5. The lithium battery lithium plating early warning method according to claim 3, characterized in that, The formula for calculating the state of charge difference ΔSOCn is: ΔSOCn=(Cn-Cm) / Cm, where Cn is the residual capacity of the nth region and Cm is the theoretical residual capacity of the region; when ΔSOCn is greater than a preset threshold, it is determined that there is a risk of lithium plating in the corresponding region.
6. The lithium battery lithium plating early warning method according to claim 2, characterized in that, The process of determining the lithium plating risk level based on the residual capacity distribution includes the following steps: Based on the residual capacity distribution along the first direction, a potentially abnormal region Cmax and a normal region Cnormal are determined, wherein the potentially abnormal region Cmax is the region with the largest residual capacity. Calculate the difference in state of charge ΔSOCmax between the potentially abnormal region Cmax and the normal region Cnormal; The lithium plating risk level of the potentially abnormal region Cmax is determined based on the ΔSOCmax value.
7. The lithium battery lithium plating early warning method according to claim 6, characterized in that, The normal region Cnormal is the average or median value of the residual capacity in the remaining regions after removing the possible abnormal region Cmax from the residual capacity distribution along the first direction.
8. The lithium battery lithium plating early warning method according to claim 6, characterized in that, The formula for calculating ΔSOCmax is: ΔSOCmax = (Cmax - Cnormal) / Cnormal; The standard for determining the lithium plating risk level based on the ΔSOCmax value is as follows: ΔSOCmax > 4% is high risk, 1% ≤ ΔSOCmax ≤ 4% is medium risk, and ΔSOCmax < 1% is low risk.
9. The lithium battery lithium plating early warning method according to claim 1, characterized in that, The preset number of charge-discharge cycles is 30 to 100 cycles; the discharge to rated voltage is to discharge to the rated voltage with a rated current of 0.5C to 2C.

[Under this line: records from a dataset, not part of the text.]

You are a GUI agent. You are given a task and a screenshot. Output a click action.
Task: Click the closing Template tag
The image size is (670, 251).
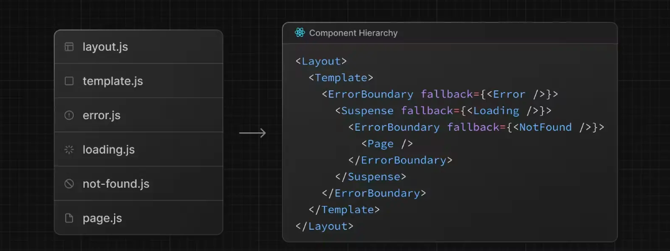click(x=345, y=210)
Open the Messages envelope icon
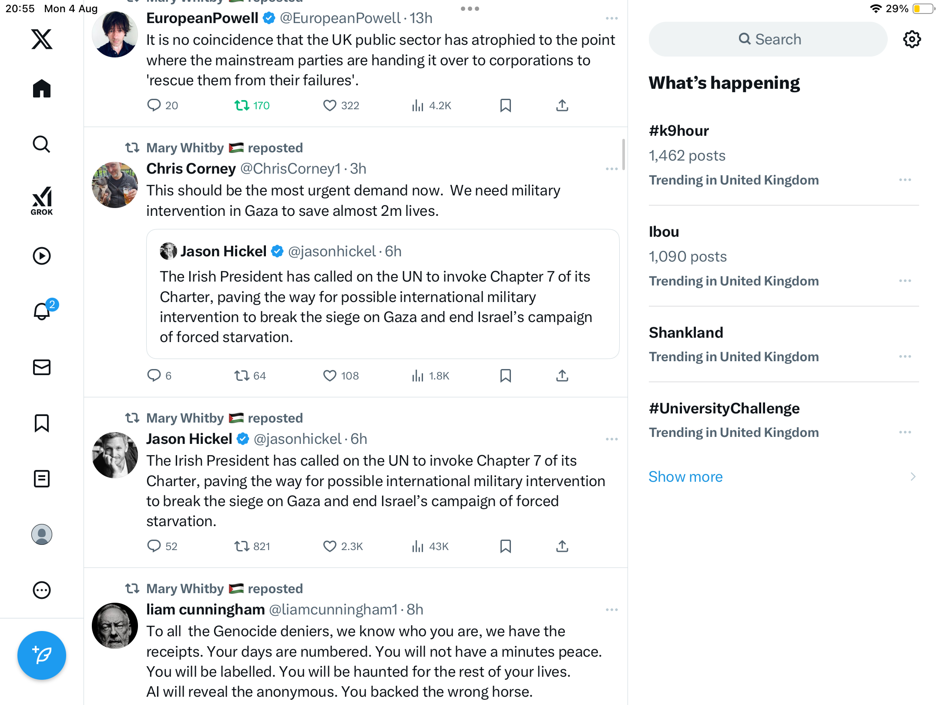The image size is (940, 705). 42,367
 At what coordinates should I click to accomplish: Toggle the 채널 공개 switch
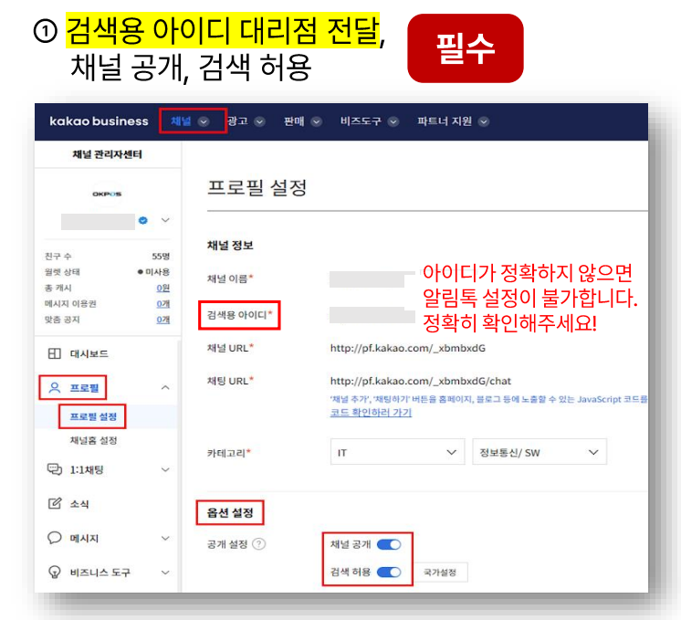click(389, 545)
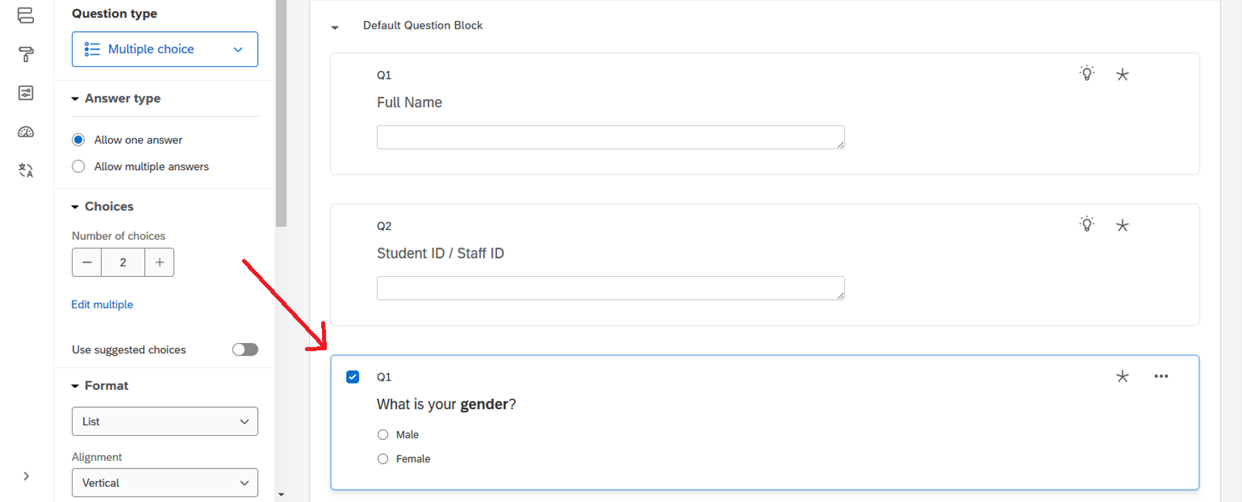
Task: Click the asterisk icon on Student ID question
Action: click(x=1122, y=225)
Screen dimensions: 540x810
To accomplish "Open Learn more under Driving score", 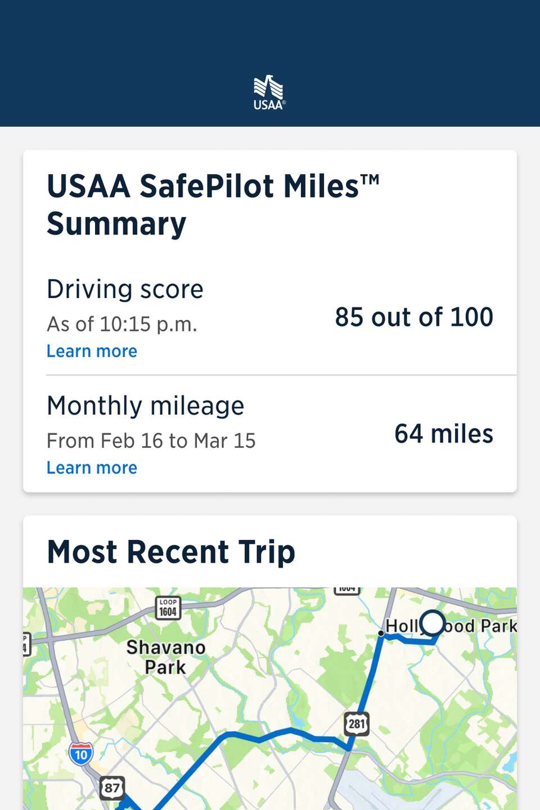I will pos(92,351).
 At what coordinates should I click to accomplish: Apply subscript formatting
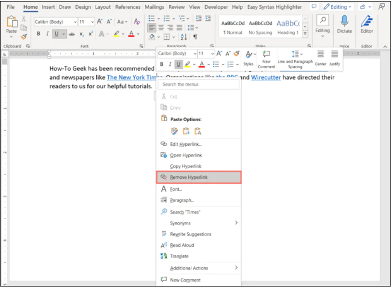click(82, 34)
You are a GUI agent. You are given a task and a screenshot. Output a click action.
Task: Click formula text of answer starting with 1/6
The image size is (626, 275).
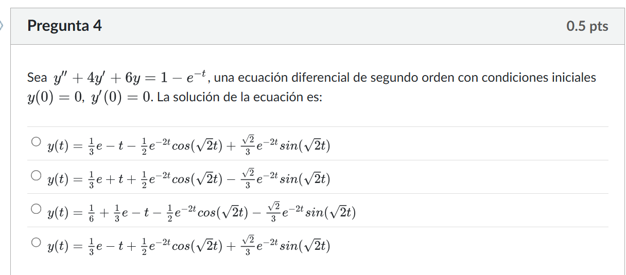click(201, 211)
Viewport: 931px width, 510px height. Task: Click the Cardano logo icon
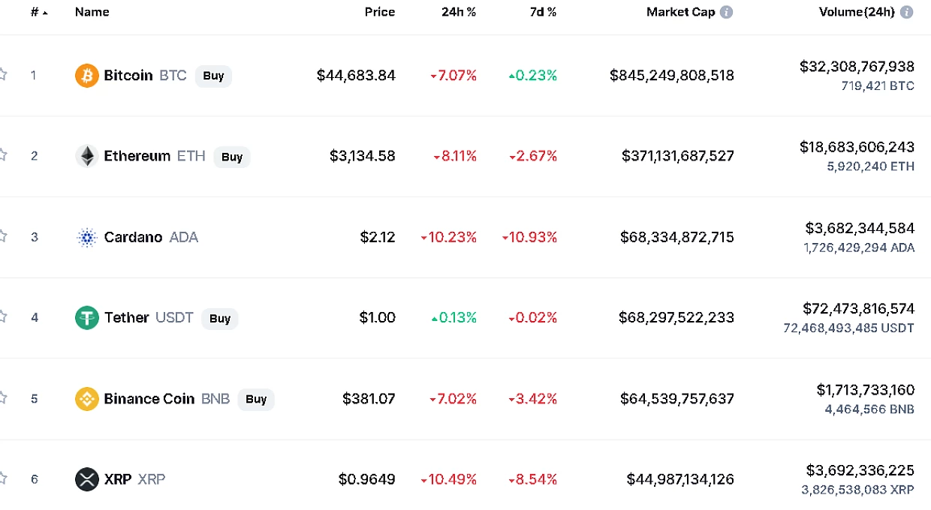point(87,238)
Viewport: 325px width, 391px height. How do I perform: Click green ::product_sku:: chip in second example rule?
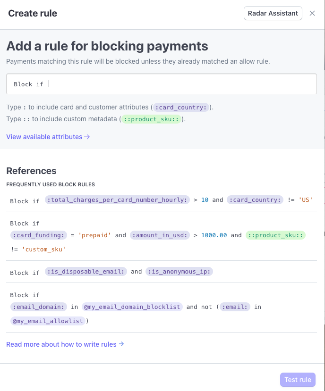click(x=275, y=235)
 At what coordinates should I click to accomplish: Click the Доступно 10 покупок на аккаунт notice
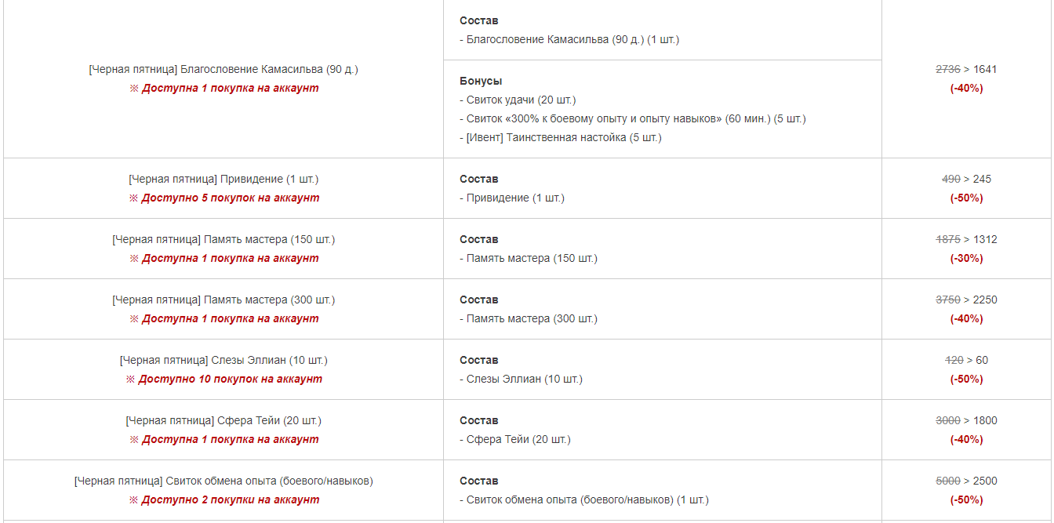pos(230,380)
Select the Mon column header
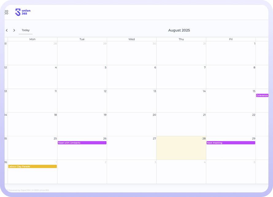The height and width of the screenshot is (197, 273). tap(32, 39)
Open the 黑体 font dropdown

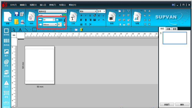click(x=88, y=11)
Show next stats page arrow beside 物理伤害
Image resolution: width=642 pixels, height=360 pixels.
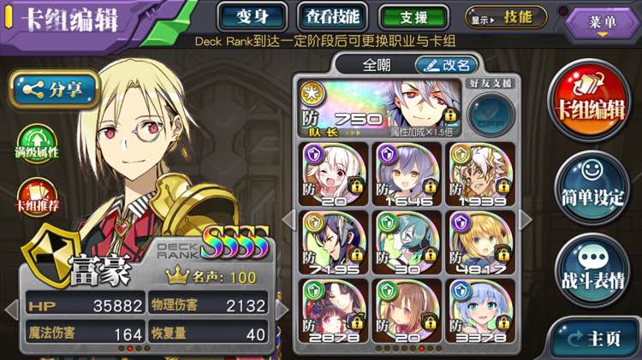[282, 309]
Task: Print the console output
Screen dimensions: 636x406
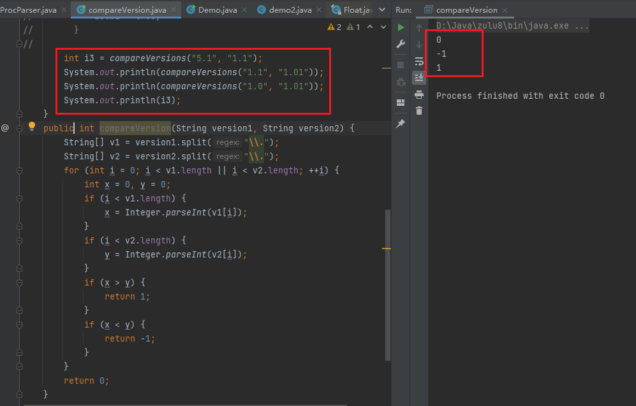Action: coord(419,94)
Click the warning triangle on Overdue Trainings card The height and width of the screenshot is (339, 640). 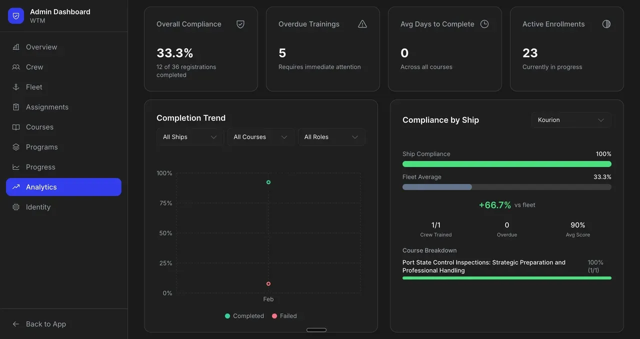(362, 24)
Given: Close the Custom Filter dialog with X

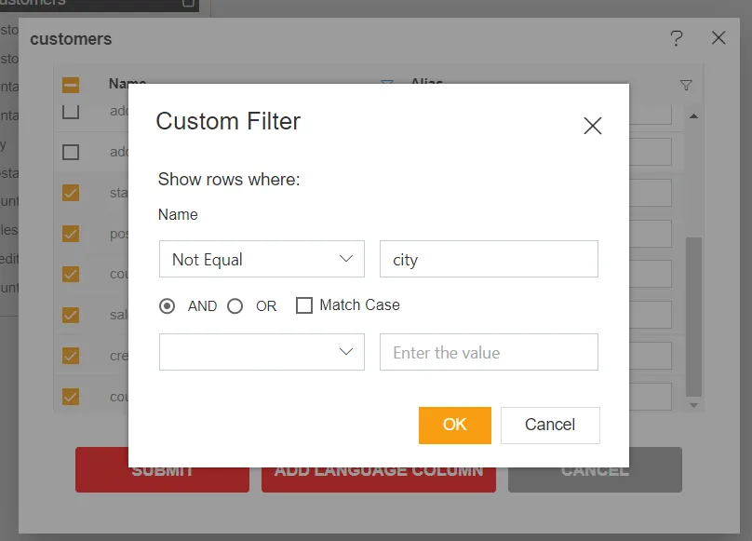Looking at the screenshot, I should (x=592, y=126).
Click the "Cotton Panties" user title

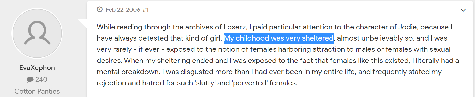click(37, 91)
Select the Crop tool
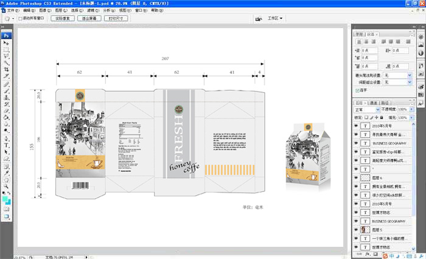The height and width of the screenshot is (259, 426). [x=7, y=69]
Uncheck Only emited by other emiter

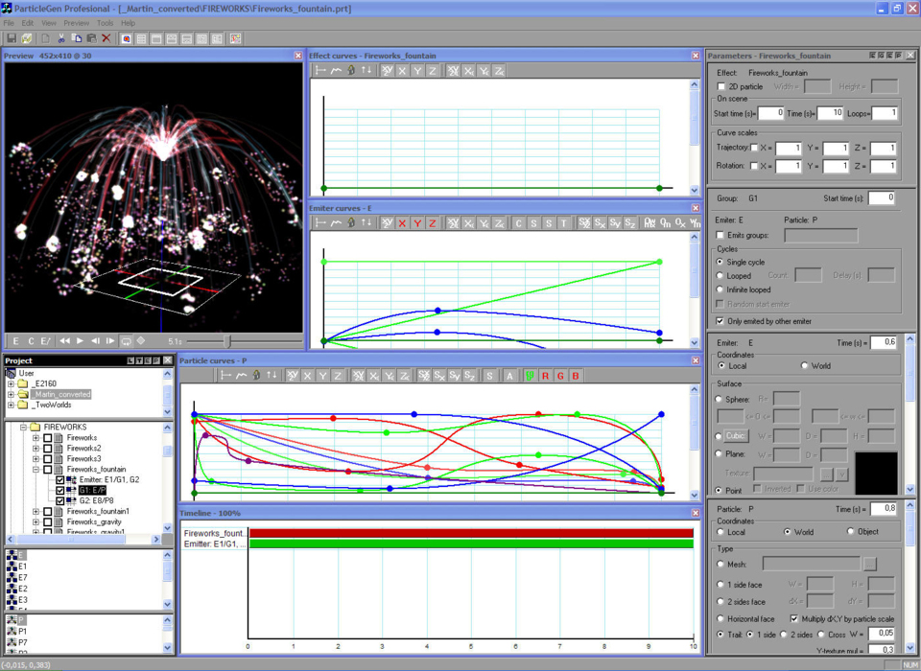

10. A lithium battery lithium plating early warning device, characterized in that, include: The cyclic charge-discharge module is used to discharge the lithium battery under test to the rated voltage after performing a preset number of charge-discharge cycles. The disassembly sampling module is used to disassemble the cycled lithium battery and remove one fold of the positive electrode sheet from the lithium battery. The residual capacity distribution acquisition module is used to divide the one-fold positive electrode sheet into regions along a first direction and acquire the residual capacity distribution of each region along the first direction of the one-fold positive electrode sheet, wherein the first direction is the length direction or the width direction of the one-fold positive electrode sheet. The data processing and evaluation module is used to determine the lithium plating risk level of each region of the lithium battery based on the residual capacity distribution.
11. A lithium battery lithium plating early warning device, characterized in that, The method includes a memory, a processor, and a computer program stored in the memory and executable on the processor, characterized in that the processor, when executing the program, implements the lithium battery lithium plating early warning method according to any one of claims 1 to 9.
12. A computer-readable storage medium having a computer program stored thereon, characterized in that, When the program is executed by the processor, it implements the lithium battery lithium plating early warning method according to any one of claims 1 to 9.